• _PROMPT 1_: Please recast the five lines of the records below as a JSON list of strings, one string per line, with any blank lines left out.

• _EXTRACT_:
# My first mac



## HuskerBury (May 16, 2012)

Hey guys, thinking about buying my first mac. Just for work purposes. I was wondering if anyone had any idea as to where I could spend less than about $400 for a mac. Any suggestions for this, I don't want the newest one.... since this is me experimenting with a mac. I just need one that will proficient enough to get the job done for work, which would consist of running AIM, WLM, and a few browsers. 

I guess any suggestions as to what type or the name of one I should look for? Also I wouldn't mind a desktop or a laptop. Anything special I look for in the specs or all they all pretty fast? 

Thanks!


----------



## DoubleHelix (Dec 10, 2004)

You can't run *Windows* Live Mail on a Mac. You also can't buy anything current or even previous generation for $400.

If your job requires only requires the use of AOL Instant Messenger, *Windows* Live Mail, and a web browser, you not only cannot use a Mac, but there would be no point. People buy Macs because they prefer the hardware and operating system. If you're not familiar with either, why would you want one?


----------



## HuskerBury (May 16, 2012)

Wow, not the response I was looking for. Thanks for your time. You can run AIM on a mac.... I know several people who have it on there. I DONT have to use WLM, I can use any email program. I didn't mean to make it sound like I HAVE to run WLM. But thanks for your time. Guess I wont ever get a mac now. wow


----------



## DoubleHelix (Dec 10, 2004)

If you only want to use a laptop with a chat client, an e-mail program, and some browsers, *why* so you want a Mac? You obviously aren't interested in the new, fast, well-designed hardware and operating system. You can't get that for $400.

You could pick something like this up.
http://www.geeks.com/details.asp?invtid=MA464LLA-PB-B&cat=NBB

It's 3 or 4 versions of OSX behind. Probably can't the App Store on it.


----------



## HuskerBury (May 16, 2012)

That would be about perfect for what I'm looking for. Thanks a ton.... I would get the new fast and well designed mac but I jsut want to try a mac out, since everyone I know swears on them.


----------



## ritwik_garg (Feb 26, 2010)

*< content removed>*


----------



## dvk01 (Dec 14, 2002)

• _PROMPT 2_:
Answer these questions from the thread about buying a first Mac:
(a) What is the most HuskerBury hopes to spend on a Mac?
(b) How many versions of OSX behind does DoubleHelix say the suggested machine is?
(c) What reason does HuskerBury give for wanting to try a Mac?

• _RECORDED INFORMATION_:
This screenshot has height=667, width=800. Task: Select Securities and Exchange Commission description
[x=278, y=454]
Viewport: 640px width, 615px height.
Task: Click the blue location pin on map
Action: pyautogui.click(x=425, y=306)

• _SOLUTION 1_:
[
  "This screenshot has height=667, width=800. Task: Select Securities and Exchange Commission description",
  "[x=278, y=454]",
  "Viewport: 640px width, 615px height.",
  "Task: Click the blue location pin on map",
  "Action: pyautogui.click(x=425, y=306)"
]

• _SOLUTION 2_:
(a) Less than about $400.
(b) 3 or 4 versions.
(c) Everyone HuskerBury knows swears on them.